System Integration, Testing and Final Prototype

This stage focused on transforming the project from a collection of independent subsystems into a fully integrated interactive object. The mechanical structure, embedded electronics, interaction system, power distribution, and enclosure design were progressively assembled and tested together as a single kinetic system.

Unlike previous development stages where components were tested separately, this phase revealed new challenges related to internal space organization, cable routing, structural alignment, movement tolerances, and accessibility during assembly.

A. Integration and Iterative Development

Several redesign iterations were necessary to improve the relationship between the mechanical and electronic subsystems. Small dimensional variations, cable positioning, and component distribution directly affected the reliability of the flower opening mechanism.

The integration process included:

• Internal redistribution of electronic components
• Servo support redesign
• Mechanical spacing adjustments
• Cable routing optimization
• Battery positioning improvements
• Structural reinforcement and alignment corrections

Initial integrated internal layout.

Servo integration and PCB positioning.

Connection between the servo system and the opening mechanism.

Switch and LED mounting features integrated into the enclosure wall.

Alignment and assembly refinement process.

A CAD-based motion simulation was developed to study the opening and closing behavior of the flower. The animation allowed the interaction between the central mechanism and the petals to be evaluated, helping validate the motion concept and identify potential design adjustments before fabrication.

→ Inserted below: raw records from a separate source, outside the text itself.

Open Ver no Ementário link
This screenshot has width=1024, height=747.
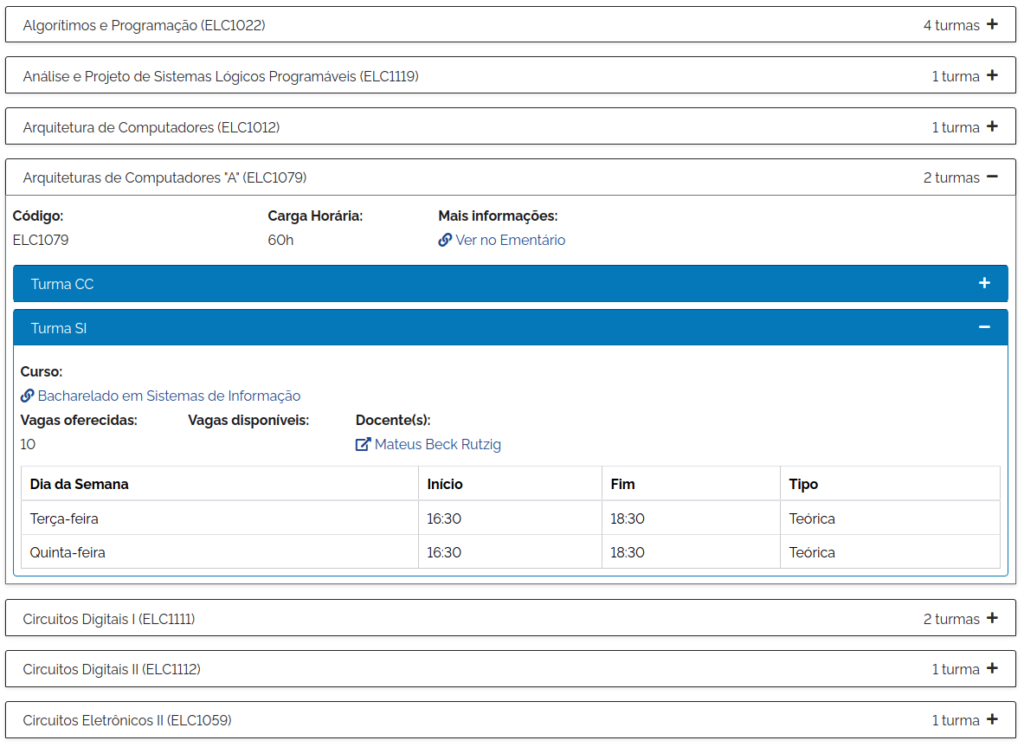click(510, 240)
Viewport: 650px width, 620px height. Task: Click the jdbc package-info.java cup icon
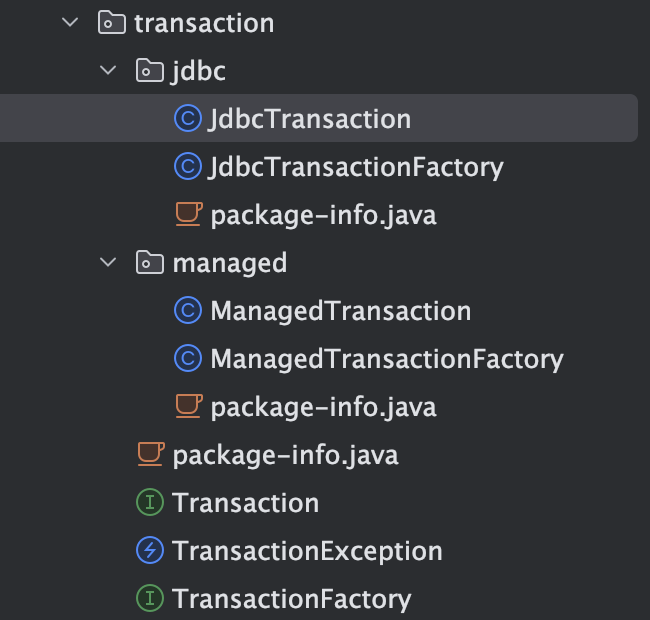tap(189, 214)
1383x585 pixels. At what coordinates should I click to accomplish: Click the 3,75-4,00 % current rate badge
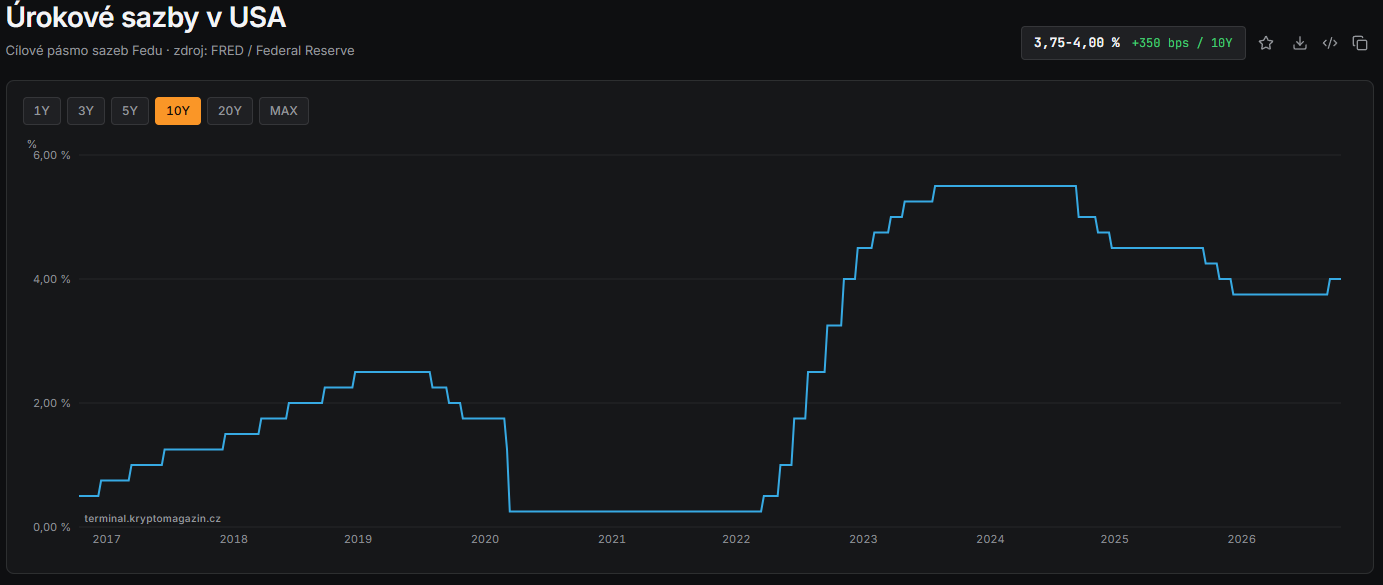pyautogui.click(x=1077, y=43)
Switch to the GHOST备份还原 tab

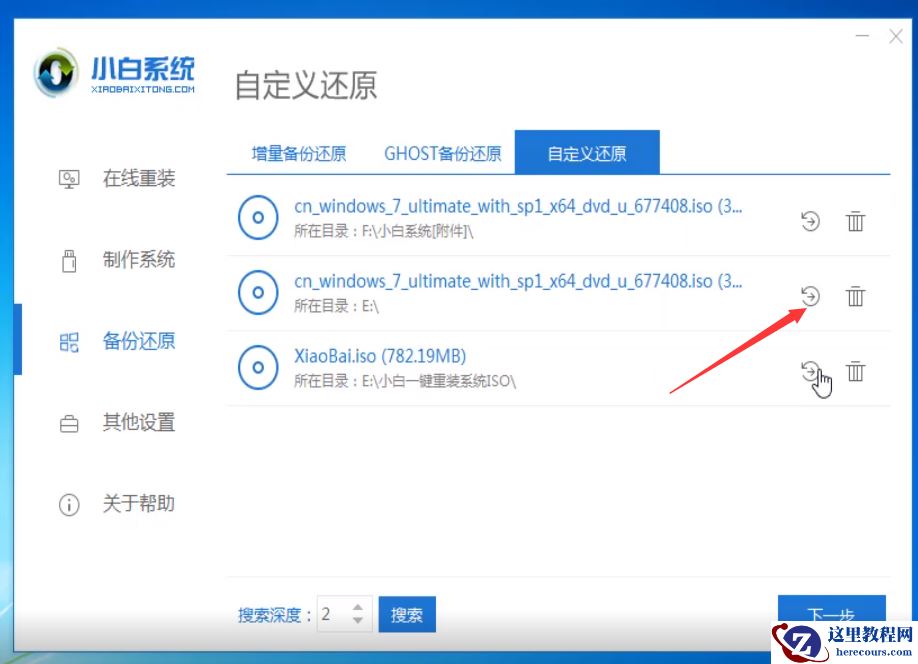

B. System Testing and Validation

Multiple integration tests were performed to validate the complete interaction behavior of the prototype under real operating conditions.

The first tests were conducted with the enclosure open to observe the movement of the mechanism, verify servo response, evaluate sensor behavior, and identify possible interference between moving and static components.

Additional tests were later performed with the enclosure assembled in order to validate the complete interaction sequence and the stability of the integrated system.

The testing process allowed continuous refinement of:

• Servo calibration and movement limits
• PIR sensor response timing
• Mechanical reliability of the opening sequence
• Internal cable organization
• Structural stability and alignment
• Battery integration and accessibility

C. Final Integrated Prototype

The final prototype successfully integrates digital fabrication, embedded electronics, programming, interaction design, mechanical actuation, and portable power into a single autonomous kinetic object.

The system detects user presence through a PIR sensor and responds by activating the flower opening mechanism using a servo-controlled movement sequence.

This stage validated the complete integration of all developed subsystems into a cohesive interactive prototype capable of autonomous operation.

For a more detailed explanation of the process, you can visit the corresponding assignment pages.

7. Failures and Lessons Learned

The difficulties encountered during the process were not simply failures, but important design decisions that had to be reconsidered throughout the development of the project.

• The cable-based system did not provide enough control or stability for the movement.
• Thin printed parts failed structurally under repeated mechanical stress.
• The first versions of the mechanism were unnecessarily complex and difficult to assemble.
• System integration introduced new challenges related to internal space, cable routing, and component accessibility.
• Mechanical tolerances and small dimensional variations significantly affected the quality and reliability of the movement.
• Battery integration required redesigning the internal organization of the prototype.
• Interaction behavior changed under real operating conditions compared to isolated subsystem testing.
• Assembly logic became as important as functionality itself during the final integration stage.

What proved most effective throughout the process was:

• Simplifying the mechanism whenever possible.
• Rapid prototyping, especially by testing ideas first in cardboard.
• Using real references to better understand natural movement.
• Designing motion through geometry rather than relying on flexible elements.
• Iterative testing and continuous refinement during system integration.
• Considering electronics, mechanics, structure, and packaging simultaneously instead of independently.
• Improving internal organization to facilitate assembly, maintenance, and reliability.

Project Timeline (20 Days of may)

The final phase of the project includes design refinement, fabrication, system integration, and documentation. Additional work was required to complete the petal fabrication and shaping process.

The workflow includes overlapping stages, especially during fabrication, integration, and validation. Documentation is developed in parallel to ensure a complete and accurate final submission.